China iron ore futures contract held its ground on Wednesday after falling as much as 1.9% in early trade, fuelled by firm demand outlook despite increasing supplies from big miners.
The most-traded iron ore futures on the Dalian Commodity Exchange, for January 2020 delivery, recovered from early losses to trade at 622.5 yuan ($88.18) per tonne, unchanged from previous session.
Shipments of the steelmaking raw material from Brazil and Australia stood at 22.7 million tonnes during the week ended Oct.21-27, according to data compiled by Mysteel consultancy, up by 3 million tonnes from a week earlier. Steel futures on the Shanghai Futures Exchange, meanwhile, rose for a second day after smog-prone Hebei province issued an orange smog alert effective from this Friday on unfavourable weather.

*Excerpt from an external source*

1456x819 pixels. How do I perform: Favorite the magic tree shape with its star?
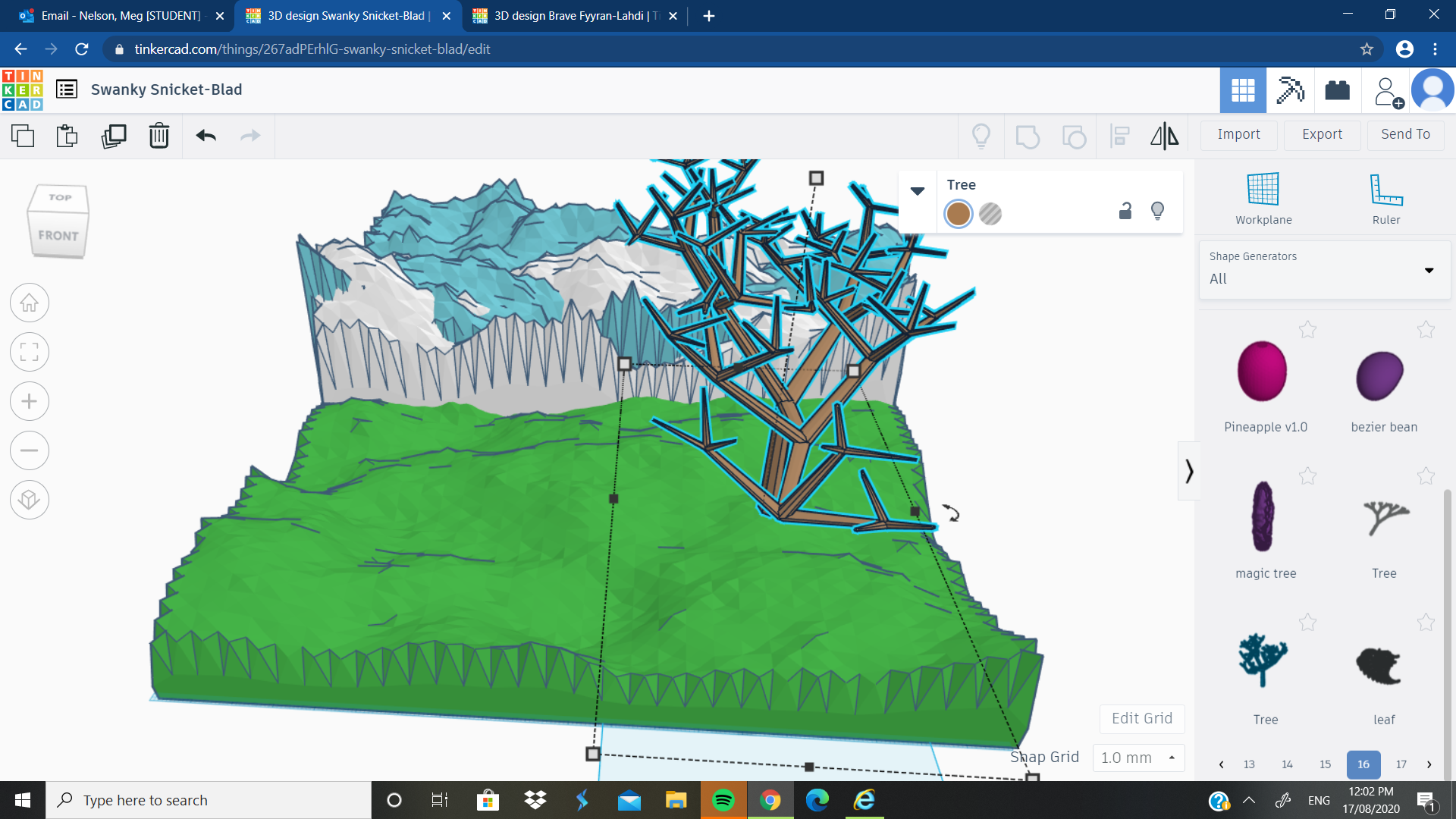point(1307,476)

The most active construction steel rebar, for January delivery, gained 1% to 3,373 yuan a tonne.Hot-rolled coil, used in cars and home appliances, closed up 0.6% at 3,365 yuan.
FUNDAMENTALS
* Other steelmaking ingredients for January delivery were mixed, with Dalian coking coal edging up 0.3% to 1,261 yuan a tonne, while Dalian coke lost 0.5% to 1,745 yuan a tonne.
* The front-month February 2020 stainless steel futures contract dipped 0.1% to 15,065 yuan a tonne.
* Benchmark 62% iron ore for delivery to China SH-CCN-IRNOR62 slid to $87 a tonne on Tuesday.
* China Iron and Steel Association said it expected full-year crude steel output at nearly 994 million tonnes, up 7% compared with last year.
*China’s three biggest commodities exchanges said on Tuesday they would end their practice of double-counting trades from Jan. 1, 2020 and report on a single-count basis instead to help them meet international standards.
* China’s Foreign Ministry said on Wednesday that China and U.S. trade negotiators will speak again soon.